Woman training on ellipseWoman training on ellipse
photo credit: iStock

Exercise Culprits

On the fitness side of the equation, there are two main reasons your results may be tapering off. The first: You’re doing the same thing day after day. The second: You’re doing too many different things each week, according to Craig Ballantyne, C.S.C.S., professional trainer, and author of The Great Cardio Myth.

Here’s the issue with too much consistency: “If you do the same exercise program over and over again without increasing your weight, reps, or intensity, you’re no longer stimulating your body to adapt and change,” he says.

On the other hand, if you’re doing too many different types of workouts—for example, lifting weights on Monday, going to spin class on Tuesday, taking a bootcamp class on Wednesday, running intervals on Thursday, and then hitting up CrossFit on Friday, your body can’t make sense of everything that’s happening, says Ballantyne. “You need to give your body time to recover and adapt to what you’re doing,” he says. “It’s not about doing more, more, more; it’s about doing the right things and then letting your body recover.”

Why Your Daily Movement Matters More Than You Think

Here’s something that might surprise you: The calories you burn throughout your regular daily activities—walking to grab coffee, taking the stairs, fidgeting at your desk, even standing while you cook dinner—can actually vary by up to 2,000 calories between different people.

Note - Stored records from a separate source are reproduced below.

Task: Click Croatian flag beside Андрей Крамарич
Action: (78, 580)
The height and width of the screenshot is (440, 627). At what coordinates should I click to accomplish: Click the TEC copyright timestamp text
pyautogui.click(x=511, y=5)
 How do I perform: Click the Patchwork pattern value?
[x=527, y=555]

Researchers call this NEAT (non-exercise activity thermogenesis), which is just a fancy way of saying “all the movement you do that isn’t a formal workout.”

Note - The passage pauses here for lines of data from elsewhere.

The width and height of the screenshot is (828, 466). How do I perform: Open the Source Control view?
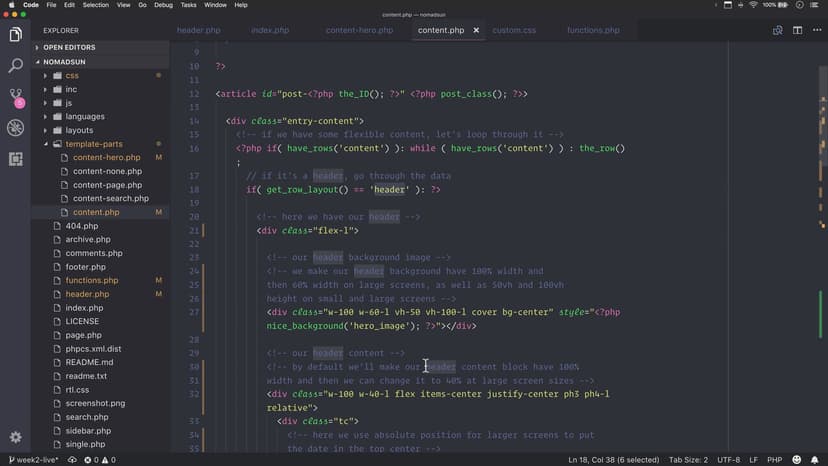click(15, 97)
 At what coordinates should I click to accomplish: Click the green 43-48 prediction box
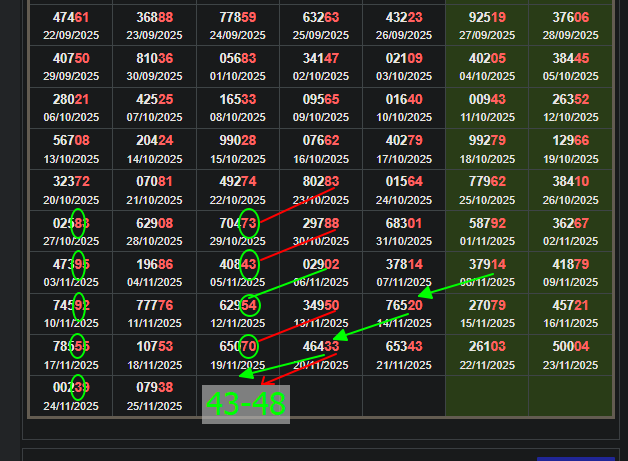pos(245,403)
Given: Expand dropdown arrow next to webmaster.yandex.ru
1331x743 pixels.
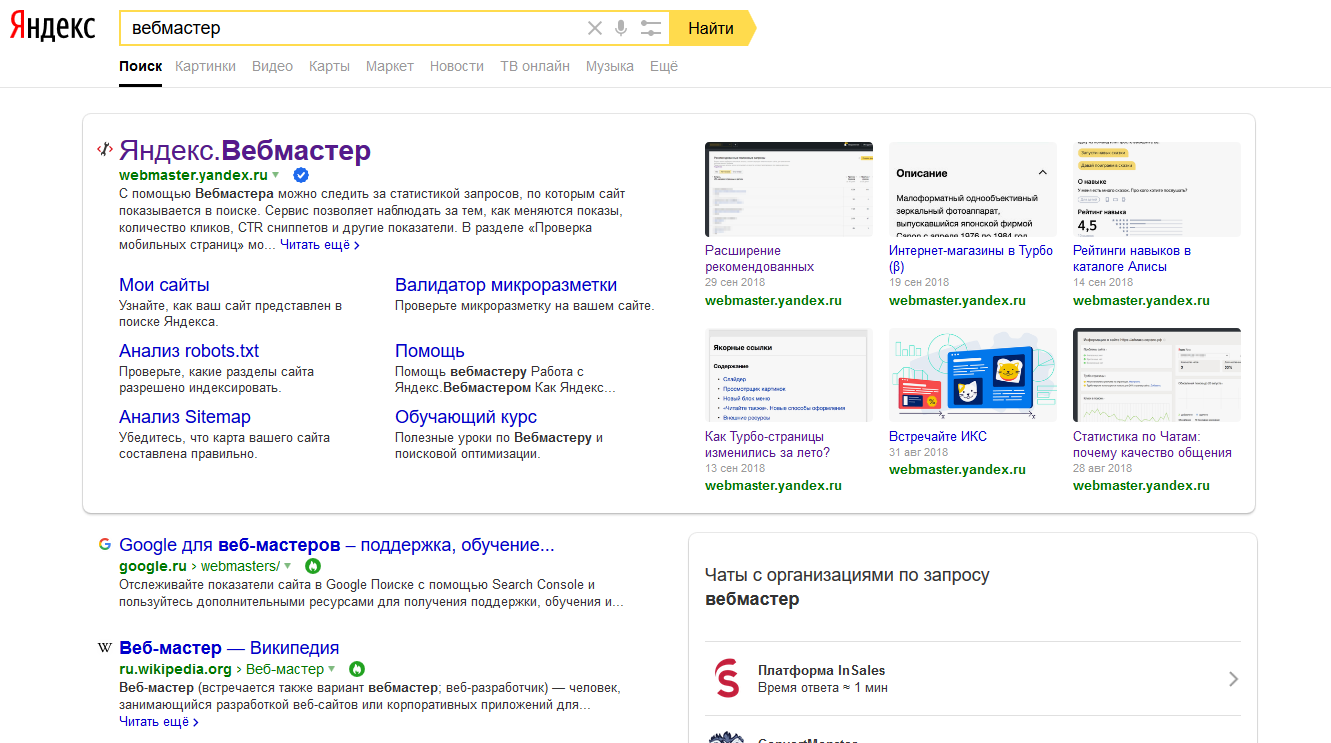Looking at the screenshot, I should pyautogui.click(x=276, y=175).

When you’re in a calorie deficit and losing weight, your body naturally starts conserving energy by making you move around less without you even realizing it. You might:

  • Take the elevator instead of the stairs
  • Sit down more often
  • Fidget less
  • Move slower in general

This sneaky slowdown can actually have a bigger impact on your plateau than whether or not you made it to the gym. So pay attention to your everyday movement—not just your scheduled workouts.

To avoid both of these potential pitfalls, Ballantyne recommends picking a lane and making it your primary focus. Since building muscle is the best way to ramp up your fat burn, lifting weights is your most advantageous option, he says.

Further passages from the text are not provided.